Supplied records below:

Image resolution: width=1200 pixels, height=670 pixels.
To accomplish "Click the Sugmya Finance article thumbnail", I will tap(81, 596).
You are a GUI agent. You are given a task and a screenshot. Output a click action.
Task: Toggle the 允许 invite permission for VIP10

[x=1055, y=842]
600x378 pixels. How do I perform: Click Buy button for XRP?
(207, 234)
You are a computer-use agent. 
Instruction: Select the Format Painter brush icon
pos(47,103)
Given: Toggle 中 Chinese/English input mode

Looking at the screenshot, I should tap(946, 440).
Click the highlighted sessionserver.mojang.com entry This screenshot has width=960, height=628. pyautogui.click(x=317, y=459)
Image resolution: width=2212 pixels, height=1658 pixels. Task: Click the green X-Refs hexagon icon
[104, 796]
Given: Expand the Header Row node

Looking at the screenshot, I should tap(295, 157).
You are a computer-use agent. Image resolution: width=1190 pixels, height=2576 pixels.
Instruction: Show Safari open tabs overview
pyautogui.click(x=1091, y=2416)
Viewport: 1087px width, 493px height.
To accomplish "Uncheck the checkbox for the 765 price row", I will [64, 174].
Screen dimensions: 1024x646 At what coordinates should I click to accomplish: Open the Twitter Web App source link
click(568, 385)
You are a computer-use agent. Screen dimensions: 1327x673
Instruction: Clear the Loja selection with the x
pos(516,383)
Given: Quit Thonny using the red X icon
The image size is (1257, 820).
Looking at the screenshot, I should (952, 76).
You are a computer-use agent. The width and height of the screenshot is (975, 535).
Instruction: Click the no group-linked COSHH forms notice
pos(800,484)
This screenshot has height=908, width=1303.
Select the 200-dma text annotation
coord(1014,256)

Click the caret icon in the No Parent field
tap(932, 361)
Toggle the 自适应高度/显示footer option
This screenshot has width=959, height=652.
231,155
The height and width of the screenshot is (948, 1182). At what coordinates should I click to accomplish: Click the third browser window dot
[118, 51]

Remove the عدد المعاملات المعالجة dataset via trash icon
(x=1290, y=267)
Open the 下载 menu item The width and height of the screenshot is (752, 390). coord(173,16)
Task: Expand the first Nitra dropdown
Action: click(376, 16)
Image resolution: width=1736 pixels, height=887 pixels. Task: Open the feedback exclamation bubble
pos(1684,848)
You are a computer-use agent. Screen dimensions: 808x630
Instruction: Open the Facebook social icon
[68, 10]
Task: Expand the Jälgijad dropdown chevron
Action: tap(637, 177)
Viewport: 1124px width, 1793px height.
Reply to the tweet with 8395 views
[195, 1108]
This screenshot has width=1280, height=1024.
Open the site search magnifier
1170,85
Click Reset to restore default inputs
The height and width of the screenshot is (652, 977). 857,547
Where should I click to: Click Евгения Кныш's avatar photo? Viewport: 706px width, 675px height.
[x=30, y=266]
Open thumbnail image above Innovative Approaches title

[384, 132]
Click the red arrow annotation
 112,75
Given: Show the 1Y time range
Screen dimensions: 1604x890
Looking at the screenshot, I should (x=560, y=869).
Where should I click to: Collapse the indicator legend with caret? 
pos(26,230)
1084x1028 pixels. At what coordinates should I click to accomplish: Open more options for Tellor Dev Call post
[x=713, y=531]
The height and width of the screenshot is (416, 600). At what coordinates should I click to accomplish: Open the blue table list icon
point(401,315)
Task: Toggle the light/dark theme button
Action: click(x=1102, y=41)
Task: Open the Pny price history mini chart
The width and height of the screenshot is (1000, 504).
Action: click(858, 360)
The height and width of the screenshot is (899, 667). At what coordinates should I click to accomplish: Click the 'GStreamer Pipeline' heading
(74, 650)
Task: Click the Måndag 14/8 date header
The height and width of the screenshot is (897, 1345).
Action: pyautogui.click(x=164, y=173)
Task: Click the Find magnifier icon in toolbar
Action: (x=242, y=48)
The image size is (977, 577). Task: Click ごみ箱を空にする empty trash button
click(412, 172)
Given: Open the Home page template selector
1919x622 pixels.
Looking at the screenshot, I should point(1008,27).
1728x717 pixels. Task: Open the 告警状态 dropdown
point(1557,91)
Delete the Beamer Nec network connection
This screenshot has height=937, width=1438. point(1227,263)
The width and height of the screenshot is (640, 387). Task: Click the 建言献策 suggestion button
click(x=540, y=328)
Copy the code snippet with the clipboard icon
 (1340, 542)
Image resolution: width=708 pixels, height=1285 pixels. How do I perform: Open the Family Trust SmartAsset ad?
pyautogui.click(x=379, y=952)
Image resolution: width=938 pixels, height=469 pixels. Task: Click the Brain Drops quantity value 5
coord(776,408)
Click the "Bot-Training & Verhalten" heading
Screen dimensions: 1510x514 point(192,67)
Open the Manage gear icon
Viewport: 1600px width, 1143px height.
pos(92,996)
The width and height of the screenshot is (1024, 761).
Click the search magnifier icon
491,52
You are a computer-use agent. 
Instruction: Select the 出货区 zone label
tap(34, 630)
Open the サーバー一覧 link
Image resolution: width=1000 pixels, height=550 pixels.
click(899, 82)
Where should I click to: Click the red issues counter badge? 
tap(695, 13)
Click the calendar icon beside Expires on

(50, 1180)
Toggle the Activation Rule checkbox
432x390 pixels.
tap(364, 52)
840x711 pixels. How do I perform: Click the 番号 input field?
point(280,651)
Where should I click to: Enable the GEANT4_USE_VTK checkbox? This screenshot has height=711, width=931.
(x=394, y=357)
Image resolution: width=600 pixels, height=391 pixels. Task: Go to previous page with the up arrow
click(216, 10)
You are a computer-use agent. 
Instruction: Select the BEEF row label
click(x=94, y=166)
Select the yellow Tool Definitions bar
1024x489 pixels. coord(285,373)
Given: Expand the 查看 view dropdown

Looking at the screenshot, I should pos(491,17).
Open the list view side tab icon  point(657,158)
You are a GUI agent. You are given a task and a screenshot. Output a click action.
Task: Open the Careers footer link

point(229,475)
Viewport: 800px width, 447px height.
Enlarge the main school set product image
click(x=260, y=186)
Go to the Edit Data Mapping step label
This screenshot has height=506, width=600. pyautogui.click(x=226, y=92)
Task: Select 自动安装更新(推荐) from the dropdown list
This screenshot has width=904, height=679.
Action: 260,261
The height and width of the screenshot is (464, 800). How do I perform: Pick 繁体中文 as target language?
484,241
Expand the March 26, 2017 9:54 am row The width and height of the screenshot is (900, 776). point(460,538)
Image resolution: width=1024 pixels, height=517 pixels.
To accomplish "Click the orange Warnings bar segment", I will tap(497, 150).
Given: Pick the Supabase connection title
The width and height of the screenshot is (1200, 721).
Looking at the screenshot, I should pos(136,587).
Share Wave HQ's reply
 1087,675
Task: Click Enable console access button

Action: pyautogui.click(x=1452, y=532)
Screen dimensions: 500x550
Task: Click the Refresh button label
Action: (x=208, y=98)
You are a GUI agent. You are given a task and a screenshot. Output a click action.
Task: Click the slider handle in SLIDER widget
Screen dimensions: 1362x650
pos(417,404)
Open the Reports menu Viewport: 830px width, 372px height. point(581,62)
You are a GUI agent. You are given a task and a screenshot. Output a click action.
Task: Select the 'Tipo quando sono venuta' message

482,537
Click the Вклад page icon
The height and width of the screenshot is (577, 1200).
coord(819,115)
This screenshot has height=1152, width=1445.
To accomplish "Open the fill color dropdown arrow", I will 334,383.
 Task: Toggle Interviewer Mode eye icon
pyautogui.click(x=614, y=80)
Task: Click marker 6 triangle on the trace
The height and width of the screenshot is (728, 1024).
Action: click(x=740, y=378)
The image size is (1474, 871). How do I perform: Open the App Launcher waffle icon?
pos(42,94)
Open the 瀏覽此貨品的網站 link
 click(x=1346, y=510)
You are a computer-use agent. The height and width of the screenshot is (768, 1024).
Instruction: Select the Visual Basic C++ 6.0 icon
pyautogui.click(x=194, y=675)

End of Supplied records.

About this exercise: Without altering a single word, write out the whole listing.

Solution to this problem:
Image resolution: width=1200 pixels, height=670 pixels.
To accomplish "Click the Sugmya Finance article thumbnail", I will tap(81, 596).
You are a GUI agent. You are given a task and a screenshot. Output a click action.
Task: Toggle the 允许 invite permission for VIP10

[x=1055, y=842]
600x378 pixels. How do I perform: Click Buy button for XRP?
(207, 234)
You are a computer-use agent. 
Instruction: Select the Format Painter brush icon
pos(47,103)
Given: Toggle 中 Chinese/English input mode

Looking at the screenshot, I should tap(946, 440).
Click the highlighted sessionserver.mojang.com entry This screenshot has width=960, height=628. pyautogui.click(x=317, y=459)
Image resolution: width=2212 pixels, height=1658 pixels. Task: Click the green X-Refs hexagon icon
[104, 796]
Given: Expand the Header Row node

Looking at the screenshot, I should tap(295, 157).
You are a computer-use agent. Image resolution: width=1190 pixels, height=2576 pixels.
Instruction: Show Safari open tabs overview
pyautogui.click(x=1091, y=2416)
Viewport: 1087px width, 493px height.
To accomplish "Uncheck the checkbox for the 765 price row", I will [64, 174].
Screen dimensions: 1024x646 At what coordinates should I click to accomplish: Open the Twitter Web App source link
click(568, 385)
You are a computer-use agent. Screen dimensions: 1327x673
Instruction: Clear the Loja selection with the x
pos(516,383)
Given: Quit Thonny using the red X icon
The image size is (1257, 820).
Looking at the screenshot, I should (952, 76).
You are a computer-use agent. The width and height of the screenshot is (975, 535).
Instruction: Click the no group-linked COSHH forms notice
pos(800,484)
This screenshot has height=908, width=1303.
Select the 200-dma text annotation
coord(1014,256)

Click the caret icon in the No Parent field
tap(932, 361)
Toggle the 自适应高度/显示footer option
This screenshot has width=959, height=652.
231,155
The height and width of the screenshot is (948, 1182). At what coordinates should I click to accomplish: Click the third browser window dot
[118, 51]

Remove the عدد المعاملات المعالجة dataset via trash icon
(x=1290, y=267)
Open the 下载 menu item The width and height of the screenshot is (752, 390). coord(173,16)
Task: Expand the first Nitra dropdown
Action: click(376, 16)
Image resolution: width=1736 pixels, height=887 pixels. Task: Open the feedback exclamation bubble
pos(1684,848)
You are a computer-use agent. Screen dimensions: 808x630
Instruction: Open the Facebook social icon
[68, 10]
Task: Expand the Jälgijad dropdown chevron
Action: tap(637, 177)
Viewport: 1124px width, 1793px height.
Reply to the tweet with 8395 views
[195, 1108]
This screenshot has width=1280, height=1024.
Open the site search magnifier
1170,85
Click Reset to restore default inputs
The height and width of the screenshot is (652, 977). 857,547
Where should I click to: Click Евгения Кныш's avatar photo? Viewport: 706px width, 675px height.
[x=30, y=266]
Open thumbnail image above Innovative Approaches title

[384, 132]
Click the red arrow annotation
 112,75
Given: Show the 1Y time range
Screen dimensions: 1604x890
Looking at the screenshot, I should (x=560, y=869).
Where should I click to: Collapse the indicator legend with caret? 
pos(26,230)
1084x1028 pixels. At what coordinates should I click to accomplish: Open more options for Tellor Dev Call post
[x=713, y=531]
The height and width of the screenshot is (416, 600). At what coordinates should I click to accomplish: Open the blue table list icon
point(401,315)
Task: Toggle the light/dark theme button
Action: click(x=1102, y=41)
Task: Open the Pny price history mini chart
The width and height of the screenshot is (1000, 504).
Action: click(858, 360)
The height and width of the screenshot is (899, 667). At what coordinates should I click to accomplish: Click the 'GStreamer Pipeline' heading
(74, 650)
Task: Click the Måndag 14/8 date header
The height and width of the screenshot is (897, 1345).
Action: pyautogui.click(x=164, y=173)
Task: Click the Find magnifier icon in toolbar
Action: (x=242, y=48)
The image size is (977, 577). Task: Click ごみ箱を空にする empty trash button
click(412, 172)
Given: Open the Home page template selector
1919x622 pixels.
Looking at the screenshot, I should point(1008,27).
1728x717 pixels. Task: Open the 告警状态 dropdown
point(1557,91)
Delete the Beamer Nec network connection
This screenshot has height=937, width=1438. point(1227,263)
The width and height of the screenshot is (640, 387). Task: Click the 建言献策 suggestion button
click(x=540, y=328)
Copy the code snippet with the clipboard icon
 (1340, 542)
Image resolution: width=708 pixels, height=1285 pixels. How do I perform: Open the Family Trust SmartAsset ad?
pyautogui.click(x=379, y=952)
Image resolution: width=938 pixels, height=469 pixels. Task: Click the Brain Drops quantity value 5
coord(776,408)
Click the "Bot-Training & Verhalten" heading
Screen dimensions: 1510x514 point(192,67)
Open the Manage gear icon
Viewport: 1600px width, 1143px height.
pos(92,996)
The width and height of the screenshot is (1024, 761).
Click the search magnifier icon
491,52
You are a computer-use agent. 
Instruction: Select the 出货区 zone label
tap(34, 630)
Open the サーバー一覧 link
Image resolution: width=1000 pixels, height=550 pixels.
click(899, 82)
Where should I click to: Click the red issues counter badge? 
tap(695, 13)
Click the calendar icon beside Expires on

(50, 1180)
Toggle the Activation Rule checkbox
432x390 pixels.
tap(364, 52)
840x711 pixels. How do I perform: Click the 番号 input field?
point(280,651)
Where should I click to: Enable the GEANT4_USE_VTK checkbox? This screenshot has height=711, width=931.
(x=394, y=357)
Image resolution: width=600 pixels, height=391 pixels. Task: Go to previous page with the up arrow
click(216, 10)
You are a computer-use agent. 
Instruction: Select the BEEF row label
click(x=94, y=166)
Select the yellow Tool Definitions bar
1024x489 pixels. coord(285,373)
Given: Expand the 查看 view dropdown

Looking at the screenshot, I should pos(491,17).
Open the list view side tab icon  point(657,158)
You are a GUI agent. You are given a task and a screenshot. Output a click action.
Task: Open the Careers footer link

point(229,475)
Viewport: 800px width, 447px height.
Enlarge the main school set product image
click(x=260, y=186)
Go to the Edit Data Mapping step label
This screenshot has height=506, width=600. pyautogui.click(x=226, y=92)
Task: Select 自动安装更新(推荐) from the dropdown list
This screenshot has width=904, height=679.
Action: 260,261
The height and width of the screenshot is (464, 800). How do I perform: Pick 繁体中文 as target language?
484,241
Expand the March 26, 2017 9:54 am row The width and height of the screenshot is (900, 776). point(460,538)
Image resolution: width=1024 pixels, height=517 pixels.
To accomplish "Click the orange Warnings bar segment", I will tap(497, 150).
Given: Pick the Supabase connection title
The width and height of the screenshot is (1200, 721).
Looking at the screenshot, I should pos(136,587).
Share Wave HQ's reply
 1087,675
Task: Click Enable console access button

Action: pyautogui.click(x=1452, y=532)
Screen dimensions: 500x550
Task: Click the Refresh button label
Action: (x=208, y=98)
You are a GUI agent. You are given a task and a screenshot. Output a click action.
Task: Click the slider handle in SLIDER widget
Screen dimensions: 1362x650
pos(417,404)
Open the Reports menu Viewport: 830px width, 372px height. point(581,62)
You are a GUI agent. You are given a task and a screenshot. Output a click action.
Task: Select the 'Tipo quando sono venuta' message

482,537
Click the Вклад page icon
The height and width of the screenshot is (577, 1200).
coord(819,115)
This screenshot has height=1152, width=1445.
To accomplish "Open the fill color dropdown arrow", I will 334,383.
 Task: Toggle Interviewer Mode eye icon
pyautogui.click(x=614, y=80)
Task: Click marker 6 triangle on the trace
The height and width of the screenshot is (728, 1024).
Action: click(x=740, y=378)
The image size is (1474, 871). How do I perform: Open the App Launcher waffle icon?
pos(42,94)
Open the 瀏覽此貨品的網站 link
 click(x=1346, y=510)
You are a computer-use agent. The height and width of the screenshot is (768, 1024).
Instruction: Select the Visual Basic C++ 6.0 icon
pyautogui.click(x=194, y=675)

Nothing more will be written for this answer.